▶ **WHAT TO DO**
Return nothing but the lines from the one containing "This screenshot has width=868, height=471." through the end of the records below, exactly as they stand and without pictures.

[Opening DATA TO EXAMINE section]

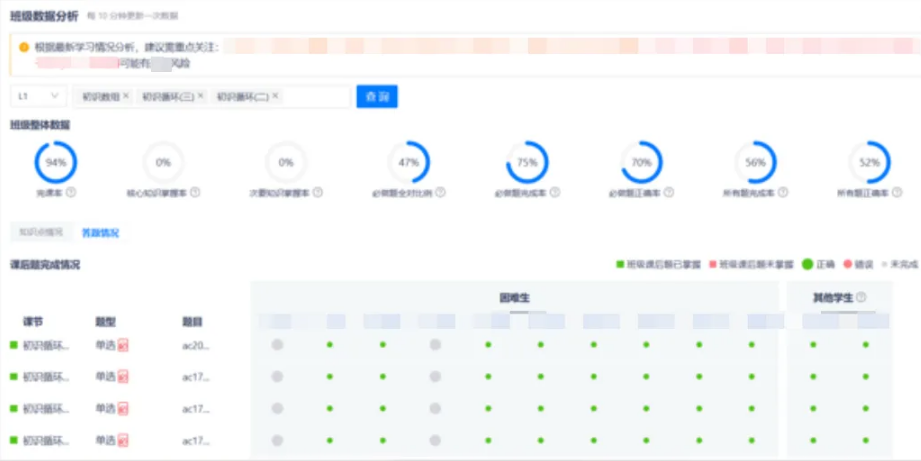This screenshot has width=921, height=461.
Task: Show help tooltip for 所有题正确率
Action: (x=888, y=192)
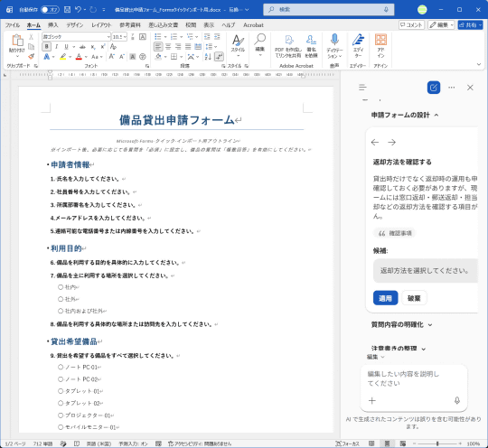Open the 挿入 ribbon tab
Viewport: 488px width, 448px height.
coord(53,25)
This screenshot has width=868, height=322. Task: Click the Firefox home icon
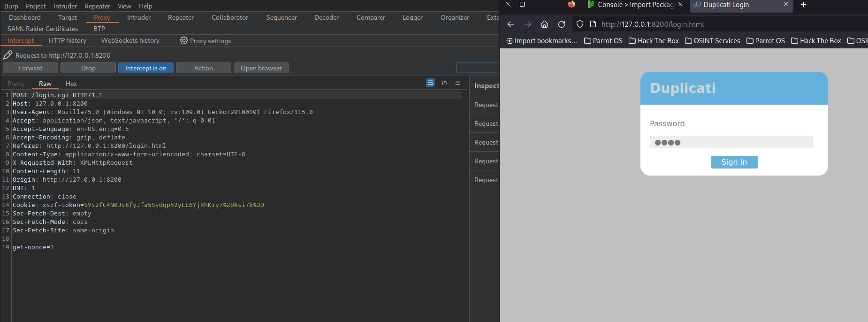(544, 24)
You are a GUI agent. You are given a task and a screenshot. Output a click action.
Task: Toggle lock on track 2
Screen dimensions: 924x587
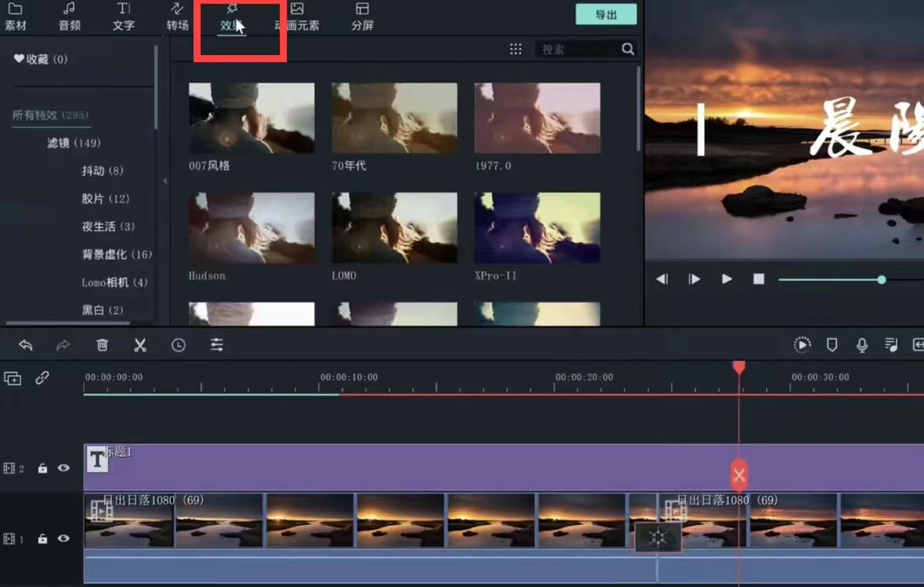(42, 468)
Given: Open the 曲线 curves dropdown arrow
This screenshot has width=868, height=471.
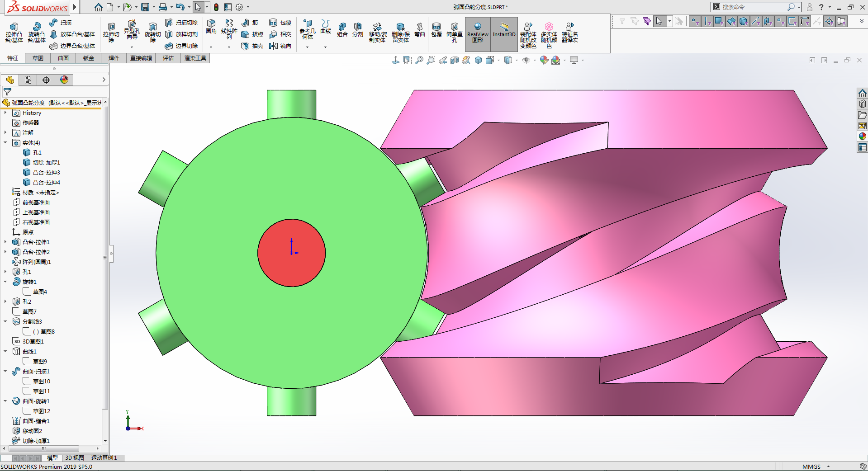Looking at the screenshot, I should 325,47.
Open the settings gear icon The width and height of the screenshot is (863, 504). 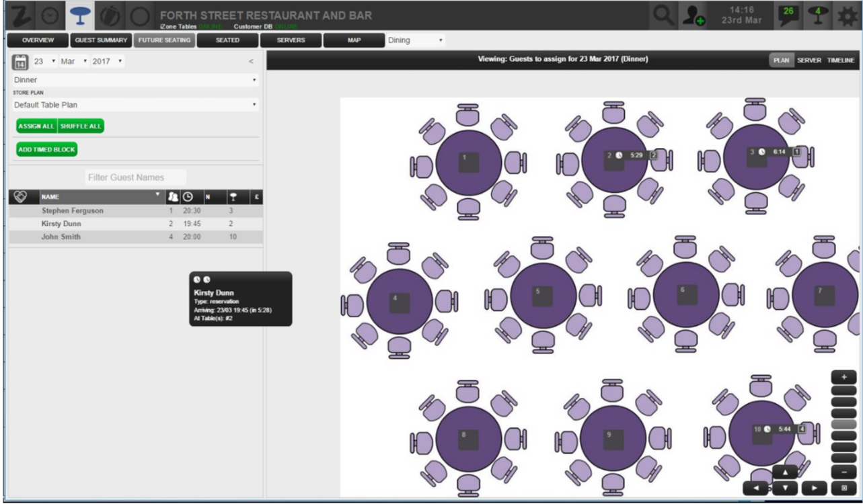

[Closing DATA TO EXAMINE section]

▶ **EXPECTED OUTPUT**
This screenshot has width=868, height=471.
Looking at the screenshot, I should 325,47.
Open the settings gear icon The width and height of the screenshot is (863, 504). 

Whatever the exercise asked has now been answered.